According to researcher Shaolei Ren from the University of California, ChatGPT and similar LLMs use up to 500 millilitres of water (17 oz) for every 20 to 50 prompts or questions users ask. In a paper published on Arxiv earlier this year, the researcher pointed out that 500 ml might not seem like much but with the combined use of ChatGPT by users globally, the water usage is enormous.
Talking to AP News, Ren was noted as saying:
‘It’s fair to say the majority of the [water] growth [in Microsoft’s 2022 environmental report] is due to AI. Its heavy investment in generative AI and partnership with OpenAI. Most people are not aware of the resource usage underlying ChatGPT. If you’re not aware of the resource usage, then there’s no way that we can help conserve the resources.’
Microsoft has acknowledged this issue when questioned by AP News and said that it’s researching ways to measure energy use and its carbon footprint. It also said that it’s looking for ways to make LLMs less energy-intensive.
The company told AP News that:
We will continue to monitor our emissions, accelerate progress while increasing our use of clean energy to power data centers, purchasing renewable energy, and other efforts to meet our sustainability goals of being carbon negative, water positive and zero waste by 2030.’

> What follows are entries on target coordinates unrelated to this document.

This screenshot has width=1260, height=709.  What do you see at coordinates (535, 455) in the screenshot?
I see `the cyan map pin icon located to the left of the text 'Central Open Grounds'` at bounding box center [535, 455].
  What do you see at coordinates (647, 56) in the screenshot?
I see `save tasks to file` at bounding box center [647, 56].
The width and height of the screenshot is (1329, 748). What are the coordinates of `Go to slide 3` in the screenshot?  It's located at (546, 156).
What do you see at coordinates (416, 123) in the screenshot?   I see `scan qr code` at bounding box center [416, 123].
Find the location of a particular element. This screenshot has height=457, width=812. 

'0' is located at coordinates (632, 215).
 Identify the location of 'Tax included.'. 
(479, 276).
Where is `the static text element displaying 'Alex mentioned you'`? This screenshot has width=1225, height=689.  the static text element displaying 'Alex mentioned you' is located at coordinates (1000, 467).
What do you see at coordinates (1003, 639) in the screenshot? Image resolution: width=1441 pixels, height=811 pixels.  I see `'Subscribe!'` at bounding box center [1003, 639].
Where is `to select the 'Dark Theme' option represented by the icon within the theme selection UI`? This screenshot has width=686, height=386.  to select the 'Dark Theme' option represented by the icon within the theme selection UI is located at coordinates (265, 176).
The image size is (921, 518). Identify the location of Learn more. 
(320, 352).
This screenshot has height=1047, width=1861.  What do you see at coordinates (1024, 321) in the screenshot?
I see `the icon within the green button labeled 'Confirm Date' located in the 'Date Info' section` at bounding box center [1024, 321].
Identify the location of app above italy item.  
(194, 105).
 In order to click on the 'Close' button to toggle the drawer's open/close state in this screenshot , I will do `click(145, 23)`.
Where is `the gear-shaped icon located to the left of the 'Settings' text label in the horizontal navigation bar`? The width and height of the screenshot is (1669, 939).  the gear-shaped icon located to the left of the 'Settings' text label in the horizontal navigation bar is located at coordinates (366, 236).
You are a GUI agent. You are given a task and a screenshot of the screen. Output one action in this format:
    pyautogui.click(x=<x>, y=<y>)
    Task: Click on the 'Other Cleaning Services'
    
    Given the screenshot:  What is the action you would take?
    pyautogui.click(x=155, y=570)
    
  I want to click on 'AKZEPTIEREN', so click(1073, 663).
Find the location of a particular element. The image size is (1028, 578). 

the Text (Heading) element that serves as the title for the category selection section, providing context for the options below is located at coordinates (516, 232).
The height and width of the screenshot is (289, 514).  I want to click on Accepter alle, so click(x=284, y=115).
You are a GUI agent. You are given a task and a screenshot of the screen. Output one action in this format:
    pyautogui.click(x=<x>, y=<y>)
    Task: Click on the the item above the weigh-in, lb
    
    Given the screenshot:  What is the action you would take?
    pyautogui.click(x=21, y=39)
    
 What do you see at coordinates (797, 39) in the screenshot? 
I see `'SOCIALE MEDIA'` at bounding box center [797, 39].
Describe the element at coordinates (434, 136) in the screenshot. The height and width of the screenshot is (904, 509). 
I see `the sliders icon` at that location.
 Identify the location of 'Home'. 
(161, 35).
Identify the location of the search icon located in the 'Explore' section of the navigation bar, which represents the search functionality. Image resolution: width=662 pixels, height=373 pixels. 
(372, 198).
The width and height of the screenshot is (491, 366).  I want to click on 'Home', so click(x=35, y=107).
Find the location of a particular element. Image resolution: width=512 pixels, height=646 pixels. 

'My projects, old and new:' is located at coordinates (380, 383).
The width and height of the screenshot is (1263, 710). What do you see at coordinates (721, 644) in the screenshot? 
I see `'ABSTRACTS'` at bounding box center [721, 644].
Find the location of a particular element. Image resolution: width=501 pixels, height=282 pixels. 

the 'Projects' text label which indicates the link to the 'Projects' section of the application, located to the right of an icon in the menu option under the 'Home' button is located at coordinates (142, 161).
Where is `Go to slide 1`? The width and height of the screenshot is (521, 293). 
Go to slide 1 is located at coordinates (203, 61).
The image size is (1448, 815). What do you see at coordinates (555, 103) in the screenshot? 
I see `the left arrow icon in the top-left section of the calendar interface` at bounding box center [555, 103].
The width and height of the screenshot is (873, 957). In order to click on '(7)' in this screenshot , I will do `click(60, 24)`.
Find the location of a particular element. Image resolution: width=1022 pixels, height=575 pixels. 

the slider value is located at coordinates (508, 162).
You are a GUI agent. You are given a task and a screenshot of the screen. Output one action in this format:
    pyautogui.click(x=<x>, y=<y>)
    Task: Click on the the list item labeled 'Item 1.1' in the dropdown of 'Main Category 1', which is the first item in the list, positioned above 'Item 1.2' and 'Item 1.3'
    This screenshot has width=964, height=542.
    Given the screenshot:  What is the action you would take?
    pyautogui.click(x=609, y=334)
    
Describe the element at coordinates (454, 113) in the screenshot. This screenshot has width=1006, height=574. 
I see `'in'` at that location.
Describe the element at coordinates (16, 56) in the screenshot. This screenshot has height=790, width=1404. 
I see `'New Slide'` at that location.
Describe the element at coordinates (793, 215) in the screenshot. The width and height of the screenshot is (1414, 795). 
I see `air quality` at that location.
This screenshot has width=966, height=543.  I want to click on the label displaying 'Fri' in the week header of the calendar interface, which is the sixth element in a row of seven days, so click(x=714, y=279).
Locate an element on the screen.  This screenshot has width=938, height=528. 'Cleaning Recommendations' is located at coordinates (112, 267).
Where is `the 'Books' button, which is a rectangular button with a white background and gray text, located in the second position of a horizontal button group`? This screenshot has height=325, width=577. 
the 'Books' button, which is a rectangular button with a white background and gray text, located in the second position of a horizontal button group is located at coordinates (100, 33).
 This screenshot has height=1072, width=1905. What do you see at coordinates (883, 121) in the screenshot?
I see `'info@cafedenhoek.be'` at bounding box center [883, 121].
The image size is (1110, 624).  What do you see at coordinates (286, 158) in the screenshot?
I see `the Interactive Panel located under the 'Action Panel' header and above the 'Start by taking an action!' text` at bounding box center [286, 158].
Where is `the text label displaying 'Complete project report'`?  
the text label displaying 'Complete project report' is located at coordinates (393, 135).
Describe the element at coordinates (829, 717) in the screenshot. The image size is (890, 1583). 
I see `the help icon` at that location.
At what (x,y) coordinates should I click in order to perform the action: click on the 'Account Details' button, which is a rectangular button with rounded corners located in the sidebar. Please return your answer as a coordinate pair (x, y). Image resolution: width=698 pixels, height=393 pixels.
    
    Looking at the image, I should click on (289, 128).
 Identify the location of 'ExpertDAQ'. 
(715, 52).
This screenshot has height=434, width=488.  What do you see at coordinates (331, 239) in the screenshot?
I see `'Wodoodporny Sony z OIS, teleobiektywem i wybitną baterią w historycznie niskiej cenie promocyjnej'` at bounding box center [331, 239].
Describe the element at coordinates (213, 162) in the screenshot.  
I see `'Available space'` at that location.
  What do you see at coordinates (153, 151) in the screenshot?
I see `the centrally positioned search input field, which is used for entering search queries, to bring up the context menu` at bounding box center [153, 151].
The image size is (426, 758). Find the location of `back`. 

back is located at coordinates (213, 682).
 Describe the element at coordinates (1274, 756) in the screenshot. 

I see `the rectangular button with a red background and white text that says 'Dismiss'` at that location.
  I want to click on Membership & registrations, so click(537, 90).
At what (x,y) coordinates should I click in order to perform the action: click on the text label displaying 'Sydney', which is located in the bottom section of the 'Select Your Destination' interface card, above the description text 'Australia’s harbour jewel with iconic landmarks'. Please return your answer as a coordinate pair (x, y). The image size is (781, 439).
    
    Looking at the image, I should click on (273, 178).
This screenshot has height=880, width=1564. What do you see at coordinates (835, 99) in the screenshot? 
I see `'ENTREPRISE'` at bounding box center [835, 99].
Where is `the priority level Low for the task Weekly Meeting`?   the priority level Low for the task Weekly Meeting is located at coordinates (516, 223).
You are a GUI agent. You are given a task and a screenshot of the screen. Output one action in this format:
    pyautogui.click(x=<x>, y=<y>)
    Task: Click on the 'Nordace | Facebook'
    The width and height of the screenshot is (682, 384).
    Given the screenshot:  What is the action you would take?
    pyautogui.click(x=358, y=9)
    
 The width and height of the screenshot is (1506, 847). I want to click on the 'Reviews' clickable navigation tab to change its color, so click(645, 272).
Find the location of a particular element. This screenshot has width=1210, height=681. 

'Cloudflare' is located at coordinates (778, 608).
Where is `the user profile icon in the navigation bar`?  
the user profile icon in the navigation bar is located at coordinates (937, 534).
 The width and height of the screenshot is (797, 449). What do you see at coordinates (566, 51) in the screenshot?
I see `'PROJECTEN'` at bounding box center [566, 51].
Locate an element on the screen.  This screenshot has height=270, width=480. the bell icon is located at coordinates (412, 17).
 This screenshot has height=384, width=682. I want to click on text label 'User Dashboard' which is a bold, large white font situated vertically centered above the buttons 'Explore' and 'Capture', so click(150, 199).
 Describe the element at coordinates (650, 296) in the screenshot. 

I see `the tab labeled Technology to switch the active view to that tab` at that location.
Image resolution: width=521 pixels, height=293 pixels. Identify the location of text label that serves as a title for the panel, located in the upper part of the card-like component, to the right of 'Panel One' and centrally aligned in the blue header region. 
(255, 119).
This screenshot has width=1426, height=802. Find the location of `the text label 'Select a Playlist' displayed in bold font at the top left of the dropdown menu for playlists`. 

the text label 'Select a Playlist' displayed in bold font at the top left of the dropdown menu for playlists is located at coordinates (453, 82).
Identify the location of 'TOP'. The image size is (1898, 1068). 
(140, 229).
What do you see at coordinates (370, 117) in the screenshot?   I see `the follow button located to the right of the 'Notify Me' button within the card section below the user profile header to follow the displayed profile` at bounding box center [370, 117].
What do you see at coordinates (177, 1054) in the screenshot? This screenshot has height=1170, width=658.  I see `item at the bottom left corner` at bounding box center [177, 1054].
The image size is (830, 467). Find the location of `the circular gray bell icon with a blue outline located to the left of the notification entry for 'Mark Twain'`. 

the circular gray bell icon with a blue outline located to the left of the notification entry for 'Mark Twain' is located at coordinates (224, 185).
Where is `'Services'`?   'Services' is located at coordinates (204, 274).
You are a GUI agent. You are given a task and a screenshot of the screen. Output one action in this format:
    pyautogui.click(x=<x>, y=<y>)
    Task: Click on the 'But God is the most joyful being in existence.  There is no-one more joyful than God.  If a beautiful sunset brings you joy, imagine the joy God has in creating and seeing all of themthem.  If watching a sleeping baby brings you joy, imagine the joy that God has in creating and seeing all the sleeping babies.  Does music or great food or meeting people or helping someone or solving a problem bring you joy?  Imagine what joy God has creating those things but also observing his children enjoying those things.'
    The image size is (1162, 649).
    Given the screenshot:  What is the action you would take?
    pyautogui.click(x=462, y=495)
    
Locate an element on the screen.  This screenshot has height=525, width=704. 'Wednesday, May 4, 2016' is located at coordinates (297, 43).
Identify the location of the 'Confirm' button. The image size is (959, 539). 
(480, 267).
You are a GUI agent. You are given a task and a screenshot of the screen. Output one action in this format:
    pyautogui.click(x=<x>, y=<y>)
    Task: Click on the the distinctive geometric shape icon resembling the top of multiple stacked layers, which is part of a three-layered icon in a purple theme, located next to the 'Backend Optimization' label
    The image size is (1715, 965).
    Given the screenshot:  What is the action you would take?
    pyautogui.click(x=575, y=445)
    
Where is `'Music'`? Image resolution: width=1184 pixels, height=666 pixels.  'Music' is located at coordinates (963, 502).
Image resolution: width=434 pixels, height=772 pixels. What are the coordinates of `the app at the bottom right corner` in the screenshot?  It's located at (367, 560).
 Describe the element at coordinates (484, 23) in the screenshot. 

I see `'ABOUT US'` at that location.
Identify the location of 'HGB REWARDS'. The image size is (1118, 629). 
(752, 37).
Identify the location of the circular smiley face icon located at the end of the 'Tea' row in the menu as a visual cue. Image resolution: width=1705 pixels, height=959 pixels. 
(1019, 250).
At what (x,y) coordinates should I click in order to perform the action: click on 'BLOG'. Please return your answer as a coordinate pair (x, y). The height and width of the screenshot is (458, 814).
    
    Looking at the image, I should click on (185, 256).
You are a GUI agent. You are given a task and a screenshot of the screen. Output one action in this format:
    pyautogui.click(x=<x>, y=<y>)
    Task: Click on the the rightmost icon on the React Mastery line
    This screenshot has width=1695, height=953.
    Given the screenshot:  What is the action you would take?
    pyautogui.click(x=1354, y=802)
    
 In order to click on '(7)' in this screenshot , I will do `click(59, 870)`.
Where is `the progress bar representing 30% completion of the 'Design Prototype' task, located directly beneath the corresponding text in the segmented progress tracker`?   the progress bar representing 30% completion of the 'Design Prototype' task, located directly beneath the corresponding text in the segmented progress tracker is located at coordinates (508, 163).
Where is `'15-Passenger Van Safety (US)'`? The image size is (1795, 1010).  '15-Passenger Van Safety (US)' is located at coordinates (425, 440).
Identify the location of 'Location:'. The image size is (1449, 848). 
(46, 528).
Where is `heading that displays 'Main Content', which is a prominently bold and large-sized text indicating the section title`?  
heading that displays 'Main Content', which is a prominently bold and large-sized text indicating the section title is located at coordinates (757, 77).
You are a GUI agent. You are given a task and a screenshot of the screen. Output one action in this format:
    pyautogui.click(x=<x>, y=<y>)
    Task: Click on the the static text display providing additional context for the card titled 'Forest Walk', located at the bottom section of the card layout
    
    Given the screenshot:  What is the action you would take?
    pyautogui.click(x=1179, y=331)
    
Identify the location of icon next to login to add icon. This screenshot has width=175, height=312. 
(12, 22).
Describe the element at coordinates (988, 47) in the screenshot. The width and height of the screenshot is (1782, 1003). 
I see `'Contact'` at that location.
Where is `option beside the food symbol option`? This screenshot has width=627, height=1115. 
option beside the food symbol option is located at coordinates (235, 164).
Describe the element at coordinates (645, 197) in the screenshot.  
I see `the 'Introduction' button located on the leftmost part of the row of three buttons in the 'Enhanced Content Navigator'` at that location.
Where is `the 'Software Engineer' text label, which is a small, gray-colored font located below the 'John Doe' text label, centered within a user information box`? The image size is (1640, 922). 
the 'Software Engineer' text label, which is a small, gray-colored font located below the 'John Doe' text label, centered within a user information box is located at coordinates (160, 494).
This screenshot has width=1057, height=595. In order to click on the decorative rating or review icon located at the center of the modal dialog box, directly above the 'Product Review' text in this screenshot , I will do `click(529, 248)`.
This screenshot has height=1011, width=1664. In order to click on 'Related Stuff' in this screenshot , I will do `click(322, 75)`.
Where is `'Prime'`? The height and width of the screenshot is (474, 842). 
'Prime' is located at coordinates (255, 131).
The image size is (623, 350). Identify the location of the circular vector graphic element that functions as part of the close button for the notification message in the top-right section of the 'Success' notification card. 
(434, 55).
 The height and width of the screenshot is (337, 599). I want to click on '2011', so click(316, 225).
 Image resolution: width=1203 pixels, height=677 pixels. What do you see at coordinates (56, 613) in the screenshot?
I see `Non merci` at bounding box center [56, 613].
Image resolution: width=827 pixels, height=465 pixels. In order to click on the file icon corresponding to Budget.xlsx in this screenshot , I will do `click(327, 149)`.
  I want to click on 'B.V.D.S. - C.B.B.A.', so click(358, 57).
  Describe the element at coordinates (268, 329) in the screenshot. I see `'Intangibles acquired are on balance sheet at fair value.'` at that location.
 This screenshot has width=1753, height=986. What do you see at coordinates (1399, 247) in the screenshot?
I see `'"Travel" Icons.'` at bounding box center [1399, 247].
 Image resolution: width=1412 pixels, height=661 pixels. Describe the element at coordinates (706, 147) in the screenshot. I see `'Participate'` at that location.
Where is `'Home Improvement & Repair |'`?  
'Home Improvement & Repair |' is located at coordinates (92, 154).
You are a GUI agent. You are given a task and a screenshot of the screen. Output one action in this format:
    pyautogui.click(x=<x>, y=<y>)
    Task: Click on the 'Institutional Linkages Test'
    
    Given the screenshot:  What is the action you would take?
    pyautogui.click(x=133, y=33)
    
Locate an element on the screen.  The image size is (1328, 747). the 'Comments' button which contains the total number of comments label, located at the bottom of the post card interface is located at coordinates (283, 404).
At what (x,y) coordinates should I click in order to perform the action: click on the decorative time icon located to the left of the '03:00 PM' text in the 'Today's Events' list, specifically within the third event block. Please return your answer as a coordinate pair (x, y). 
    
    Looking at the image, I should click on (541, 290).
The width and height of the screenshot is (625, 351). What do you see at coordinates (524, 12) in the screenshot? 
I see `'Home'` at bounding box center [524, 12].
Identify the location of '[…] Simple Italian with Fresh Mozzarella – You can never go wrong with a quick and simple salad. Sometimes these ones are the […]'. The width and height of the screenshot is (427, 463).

OpenAI has also acknowledged the water use issue and has said it’s looking for ways to make LLMs more energy-efficient.
While the amount of water being used to power LLMs is pretty staggering, it is only fair to point out that these modern LLMs are not that old so over time methods could be developed to reduce the water and energy usage.
For most people, the first interaction most people had with generative AI was ChatGPT which came out at the end of 2022. According to Gizmodo, ChatGPT has seen declining website visits for three consecutive months.
With declining numbers accessing ChatGPT, presumably, the water usage by the technology is declining too.